Other new delicacies on offer were fried mushrooms sprinkled with chicken salt served with rice or pasta drizzled with that gooey orange cheese, croissants stuffed with grilled beef, onion and cheese, huge mason jars of thick chocolate shakes decorated with sprinkles, chocolate wafers, mini chocolate donuts and topped with whipped cream from the can. Waffles drowned in red jelly (jello for my American readers) topped with ice-cream and doused with whipped cream.

Not a single kue lempar, nagasari, bubur kacang or any other Indonesian traditional snack was to be seen. What was available was only the new fusion-face of Indonesian pop cuisine.

This is reflected across Indonesia, as the wealth of the country grows so does the girth of it’s young inhabitants.

Parents are embracing the availability of fast food as well as access to pediatric specialists and nutritional experts who have been trained overseas who advise them that a diet of pureed salmon with pasta and cream cheese twice a day, is a healthy meal for a 3 year old child because of it’s high Omega-3 content. But no one ever mentions how much fat this child is consuming in these meals, not to mention the copious amounts of sugary milk drinks she is having a day. It seems these snake-oil sales persons in the food and health industry need to be re-educated in the nutritional facts of the foods they are providing to their customers and most importantly as customers, Indonesian parents need to be aware of the health risk they are putting their children in.

The faces in the malls, now are of heavy-set little boys and girls trudging along with their parents walking into a café or diner (actually as I edit this, two obese twin toddlers are being cajoled by their nannies to sit down so they can spoon feed them what looks pureed a pureed salmon mixture).

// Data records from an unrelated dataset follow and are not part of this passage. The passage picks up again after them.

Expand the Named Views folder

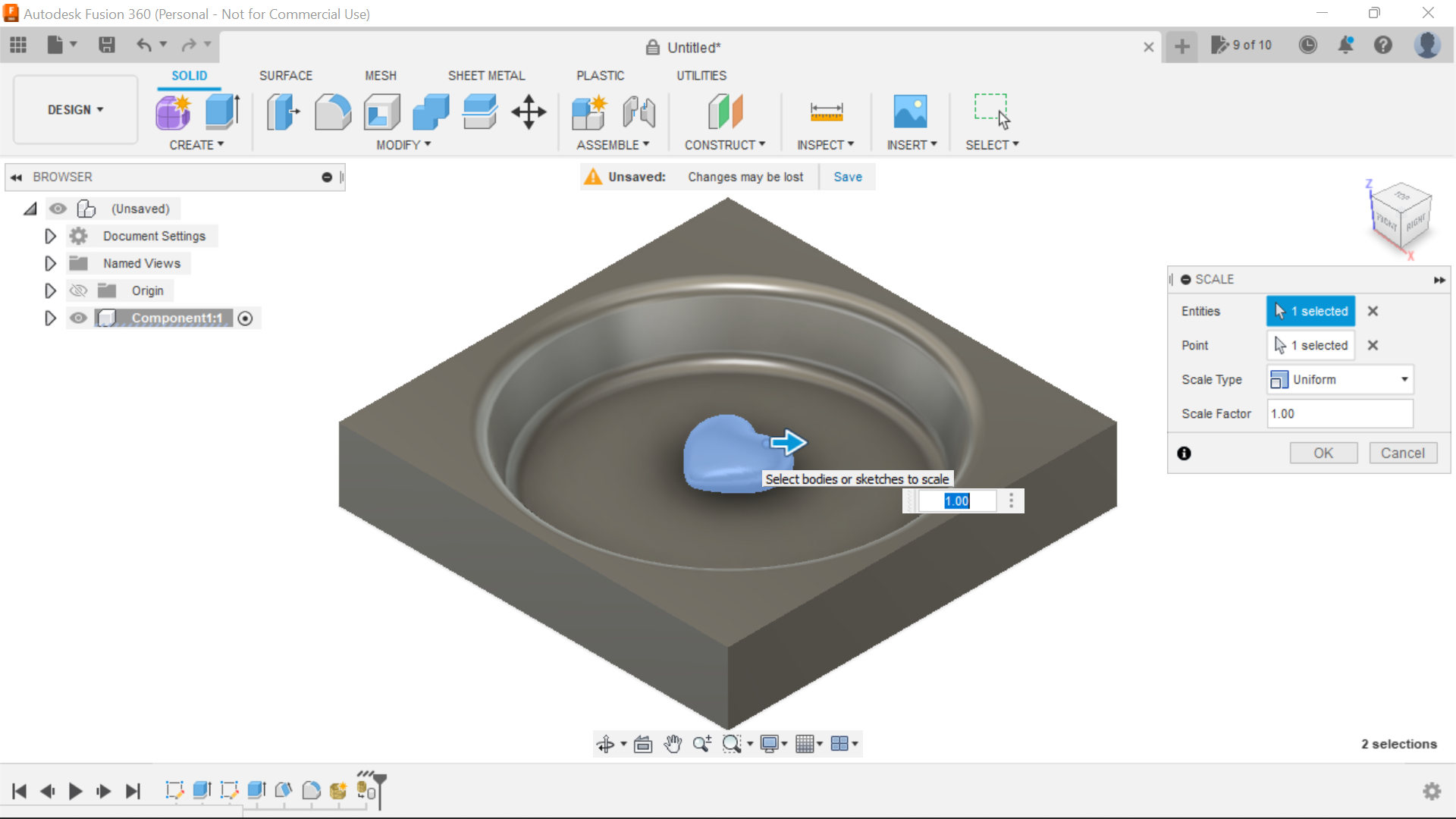click(50, 263)
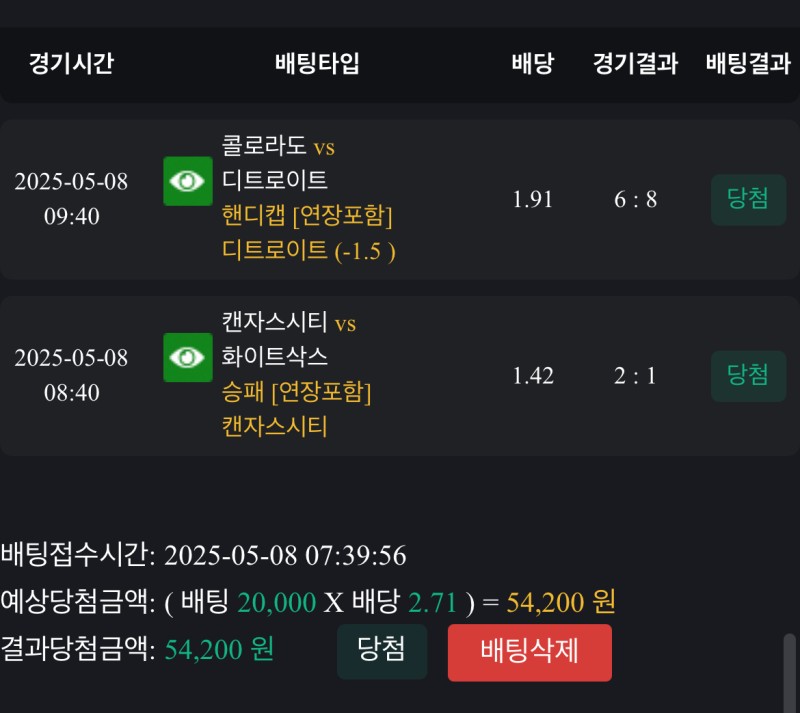The width and height of the screenshot is (800, 713).
Task: Click the eye icon for Colorado vs Detroit
Action: [188, 181]
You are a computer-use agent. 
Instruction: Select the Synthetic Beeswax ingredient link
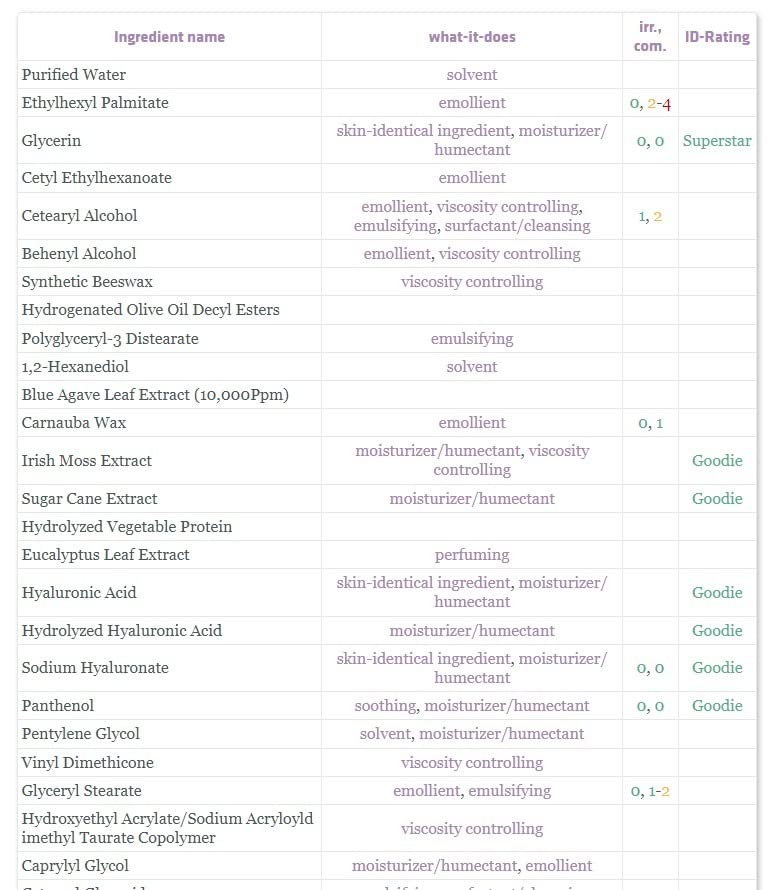click(x=87, y=282)
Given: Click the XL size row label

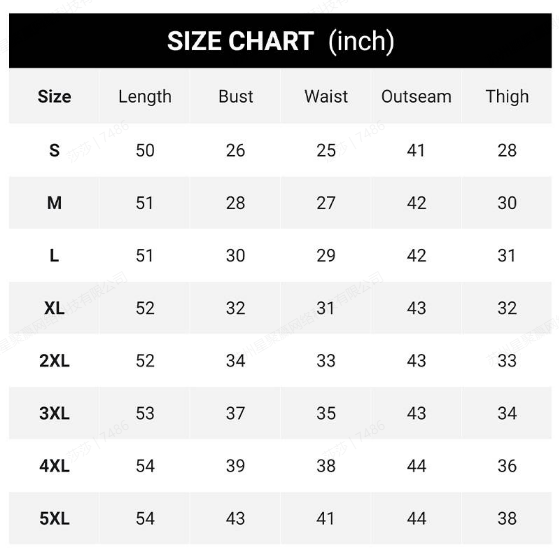Looking at the screenshot, I should tap(55, 308).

This is not limited to the malls in the big cities though. With the ease of migration from one island to another, the spread of the fast-food industry especially Indonesia’s cheap cousin, the food-cart, offering Palm-oil fried food laced with MSG, is readily making available, quick, easy and cheap meals for the Indonesian household with little to no nutritional value and it seems that the Indonesian child is growing up to become a twenty something with early onset diabetes, hypertension and coronary heart disease.


Therefore it is little surprise that Indonesia, according to the World Life Expectancy website is ranked number one in the world, for cause of death by stroke. This makes one wonder – if maybe, the 5th largest country in the world, is not slowly killing it’s people by implanting palm oil, MSG and high fat content foods into the Indonesian diet?



Note: Please do not think that all Indonesian children are like this. I know of many who are fit & healthy.

  • Lemper is one of Indonesia traditional kue made of glutinous rice filled with chicken, fish or abon (meat floss) and wrapped inside a banana leaf.
  • Bubur kacang hijau/merah (green bean/red porridge) is an Indonesian and Malaysian sweet dessert made from mung beans porridge with coconut milk and palm sugar or cane sugar
  • Nagasari or kue pisang is a traditional steamed cake from Indonesia made from rice flour, coconut milk, sugar filled with slices of banana and wrapped in banana leaves before being steamed.